Seven Types of Atheism. By John Gray. Farrar, Straus and Giroux; 176 pages; $25. Allen Lane; £17.99.
Ever since the Enlightenment, Christianity has been exposed to rigorous examination that has contributed to the decline of organised faith. Though Christian teaching is at the heart of the Western academic tradition, atheism has long been the new gospel for many intellectuals. Some authors have tried to subject it to the same scrutiny that religion has received. But, as polytheistic Romans found in the fourth century, challenging rampant orthodoxies can be tough.
Alister McGrath’s “The Twilight of Atheism” and Nick Spencer’s “Atheists: The Origin of the Species” are excellent critiques; but both writers are Christians, so they have been relatively easy for unbelievers to dismiss. It has taken a prophet seated firmly in an atheist pew to publicise the creed’s contradictions more widely. That prophet is John Gray, a retired professor of philosophy at the London School of Economics. In several books published over 15 years, Mr Gray has reasserted his belief that there is no God, while also attacking the liberal humanism that has emerged in God’s stead—which, he thinks, is as flaky as the religion it has replaced.
At the centre of his argument, in books such as “Straw Dogs” and “The Silence of Animals”, is the assertion that humans are no different from other creatures. Christianity’s “cardinal error” is to say that they are. Yet dispensing with the teachings of monotheism leaves no coherent concept of humanity, nor of human dignity. Mr Gray uses this observation as a launch-pad to criticise “New Atheists” such as Richard Dawkins, and to point out that most modern atheists do not follow their reasoning to its logical conclusion. They may have rejected monotheist beliefs, but they have not shaken off a monotheistic way of thinking, and “regurgitate some secular version of Christian morality”. Mr Gray has a much bleaker view of atheism’s implications: “A truly naturalistic view of the world leaves no room for secular hope.”

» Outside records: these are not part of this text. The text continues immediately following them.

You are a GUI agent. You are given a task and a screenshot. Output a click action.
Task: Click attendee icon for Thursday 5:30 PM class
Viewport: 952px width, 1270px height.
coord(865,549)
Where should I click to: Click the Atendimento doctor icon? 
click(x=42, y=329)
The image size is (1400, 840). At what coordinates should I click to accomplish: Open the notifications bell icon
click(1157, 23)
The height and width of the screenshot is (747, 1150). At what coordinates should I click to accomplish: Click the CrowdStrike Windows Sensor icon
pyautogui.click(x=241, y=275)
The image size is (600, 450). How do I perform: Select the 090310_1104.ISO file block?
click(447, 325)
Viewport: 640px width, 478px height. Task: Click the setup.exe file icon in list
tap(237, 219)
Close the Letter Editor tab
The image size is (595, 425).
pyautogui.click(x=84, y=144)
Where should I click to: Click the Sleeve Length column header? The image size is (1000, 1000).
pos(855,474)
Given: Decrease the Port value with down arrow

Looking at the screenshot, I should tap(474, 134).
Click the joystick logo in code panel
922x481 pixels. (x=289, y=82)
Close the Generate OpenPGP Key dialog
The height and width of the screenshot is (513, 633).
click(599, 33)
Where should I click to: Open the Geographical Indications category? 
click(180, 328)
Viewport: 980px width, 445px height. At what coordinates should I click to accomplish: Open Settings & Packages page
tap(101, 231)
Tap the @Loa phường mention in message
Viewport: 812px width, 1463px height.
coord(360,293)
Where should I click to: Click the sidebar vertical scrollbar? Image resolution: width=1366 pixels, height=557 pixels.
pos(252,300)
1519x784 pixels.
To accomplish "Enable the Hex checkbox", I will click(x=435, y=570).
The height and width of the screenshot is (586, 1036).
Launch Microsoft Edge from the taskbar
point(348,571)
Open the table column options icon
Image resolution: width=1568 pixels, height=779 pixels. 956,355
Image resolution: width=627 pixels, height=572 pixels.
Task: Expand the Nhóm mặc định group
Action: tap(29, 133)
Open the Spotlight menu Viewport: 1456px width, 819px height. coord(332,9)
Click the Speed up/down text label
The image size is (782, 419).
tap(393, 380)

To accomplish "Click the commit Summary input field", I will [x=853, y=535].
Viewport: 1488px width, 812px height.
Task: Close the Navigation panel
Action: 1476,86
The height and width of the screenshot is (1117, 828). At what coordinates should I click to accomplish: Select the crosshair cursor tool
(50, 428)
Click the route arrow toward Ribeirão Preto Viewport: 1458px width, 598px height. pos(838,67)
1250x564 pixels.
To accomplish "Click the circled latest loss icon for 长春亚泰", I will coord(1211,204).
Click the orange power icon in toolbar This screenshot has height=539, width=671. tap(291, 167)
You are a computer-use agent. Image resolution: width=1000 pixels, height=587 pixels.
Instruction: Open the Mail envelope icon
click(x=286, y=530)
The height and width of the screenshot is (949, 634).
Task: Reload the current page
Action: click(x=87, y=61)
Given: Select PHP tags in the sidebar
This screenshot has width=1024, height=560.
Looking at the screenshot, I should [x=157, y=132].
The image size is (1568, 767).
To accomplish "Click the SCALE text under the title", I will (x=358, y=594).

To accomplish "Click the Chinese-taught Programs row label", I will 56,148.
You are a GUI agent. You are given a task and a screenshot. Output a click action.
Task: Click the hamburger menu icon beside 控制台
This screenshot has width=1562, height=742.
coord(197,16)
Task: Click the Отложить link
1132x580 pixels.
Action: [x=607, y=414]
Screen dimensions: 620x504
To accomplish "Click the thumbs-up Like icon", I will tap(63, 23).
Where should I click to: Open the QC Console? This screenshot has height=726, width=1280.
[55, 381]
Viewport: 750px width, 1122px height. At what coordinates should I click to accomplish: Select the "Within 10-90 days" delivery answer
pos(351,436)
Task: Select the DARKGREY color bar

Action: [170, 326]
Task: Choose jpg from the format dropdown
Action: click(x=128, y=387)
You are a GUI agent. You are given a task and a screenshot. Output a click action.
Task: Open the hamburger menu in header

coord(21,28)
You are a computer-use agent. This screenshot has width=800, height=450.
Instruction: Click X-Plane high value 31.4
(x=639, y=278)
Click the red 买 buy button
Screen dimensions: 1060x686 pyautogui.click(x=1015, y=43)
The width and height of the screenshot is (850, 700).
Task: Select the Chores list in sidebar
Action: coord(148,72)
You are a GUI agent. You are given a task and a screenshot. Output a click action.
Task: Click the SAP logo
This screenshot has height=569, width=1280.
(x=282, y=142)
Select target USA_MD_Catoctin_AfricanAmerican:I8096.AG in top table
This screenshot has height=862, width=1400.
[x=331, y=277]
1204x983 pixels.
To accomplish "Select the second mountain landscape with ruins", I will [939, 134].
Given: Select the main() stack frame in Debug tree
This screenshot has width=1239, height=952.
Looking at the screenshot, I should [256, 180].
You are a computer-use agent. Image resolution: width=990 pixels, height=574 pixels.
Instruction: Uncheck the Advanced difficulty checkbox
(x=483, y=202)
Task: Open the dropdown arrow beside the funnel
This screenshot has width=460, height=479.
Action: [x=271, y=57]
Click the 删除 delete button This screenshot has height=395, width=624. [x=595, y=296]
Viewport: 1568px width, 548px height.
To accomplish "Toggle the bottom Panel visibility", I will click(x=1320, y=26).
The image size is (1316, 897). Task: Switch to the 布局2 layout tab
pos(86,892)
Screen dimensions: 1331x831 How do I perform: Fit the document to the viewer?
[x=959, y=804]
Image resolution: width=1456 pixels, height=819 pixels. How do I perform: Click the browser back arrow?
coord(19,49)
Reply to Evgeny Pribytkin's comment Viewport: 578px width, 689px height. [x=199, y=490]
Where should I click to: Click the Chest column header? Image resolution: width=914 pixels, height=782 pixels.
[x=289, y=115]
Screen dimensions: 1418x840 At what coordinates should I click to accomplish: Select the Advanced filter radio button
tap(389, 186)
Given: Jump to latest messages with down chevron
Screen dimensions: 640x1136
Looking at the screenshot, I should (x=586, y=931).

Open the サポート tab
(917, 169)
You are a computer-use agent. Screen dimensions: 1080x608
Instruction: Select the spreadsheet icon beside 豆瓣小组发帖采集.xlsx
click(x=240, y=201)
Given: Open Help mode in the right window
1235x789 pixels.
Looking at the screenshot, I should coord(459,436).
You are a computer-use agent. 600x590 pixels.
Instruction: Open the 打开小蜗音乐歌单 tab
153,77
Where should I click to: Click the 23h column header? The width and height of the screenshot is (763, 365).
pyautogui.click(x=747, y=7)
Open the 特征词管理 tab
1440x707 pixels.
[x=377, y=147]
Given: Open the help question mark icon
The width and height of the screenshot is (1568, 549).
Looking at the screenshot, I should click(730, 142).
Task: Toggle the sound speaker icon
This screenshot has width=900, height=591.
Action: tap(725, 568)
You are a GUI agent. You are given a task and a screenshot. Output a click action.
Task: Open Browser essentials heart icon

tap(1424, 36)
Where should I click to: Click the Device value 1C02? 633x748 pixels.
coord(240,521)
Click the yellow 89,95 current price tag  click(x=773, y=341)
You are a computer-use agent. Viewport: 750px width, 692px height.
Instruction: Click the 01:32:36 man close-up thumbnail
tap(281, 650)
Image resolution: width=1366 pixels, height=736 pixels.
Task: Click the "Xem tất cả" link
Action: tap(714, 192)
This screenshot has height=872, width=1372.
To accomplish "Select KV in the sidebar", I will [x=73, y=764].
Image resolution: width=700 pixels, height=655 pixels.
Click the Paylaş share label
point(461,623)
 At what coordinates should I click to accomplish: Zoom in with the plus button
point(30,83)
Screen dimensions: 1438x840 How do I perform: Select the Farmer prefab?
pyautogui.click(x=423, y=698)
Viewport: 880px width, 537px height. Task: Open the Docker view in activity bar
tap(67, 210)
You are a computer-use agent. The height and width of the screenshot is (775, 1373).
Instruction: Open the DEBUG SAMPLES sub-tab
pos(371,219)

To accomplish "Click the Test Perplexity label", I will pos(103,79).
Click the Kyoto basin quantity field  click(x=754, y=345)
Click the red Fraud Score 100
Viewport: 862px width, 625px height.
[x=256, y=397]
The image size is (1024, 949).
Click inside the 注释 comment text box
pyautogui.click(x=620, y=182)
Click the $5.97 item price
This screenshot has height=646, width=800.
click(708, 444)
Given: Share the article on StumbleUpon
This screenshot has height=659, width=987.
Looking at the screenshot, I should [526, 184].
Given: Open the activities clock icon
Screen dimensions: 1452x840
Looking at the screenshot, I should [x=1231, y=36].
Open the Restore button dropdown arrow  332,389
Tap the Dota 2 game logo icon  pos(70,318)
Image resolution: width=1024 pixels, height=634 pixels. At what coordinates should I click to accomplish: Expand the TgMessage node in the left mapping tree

In “Seven Types of Atheism” Mr Gray neatly recapitulates his arguments, combining them with a whistle-stop tour of modern unbelief from the Marquis de Sade through to Friedrich Nietzsche and Joseph Conrad. He gives Christianity its due, conceding that not all enlightenment began at the Enlightenment and pointing out the imperfections of that era’s heroes—the racism of Hume, Kant and Voltaire, for instance. Many of the saints of modern liberalism were not as secular as they might seem, he suggests. John Locke’s liberalism is indebted to Christianity at every point; John Stuart Mill’s insistence that morals did not depend on religion “invoked an idea of morality that was borrowed from Christianity”. The new orthodoxy Mill founded was deeply rooted in Christianity, Mr Gray says: “the belief in improvement that is the unthinking faith of people who think they have no religion.”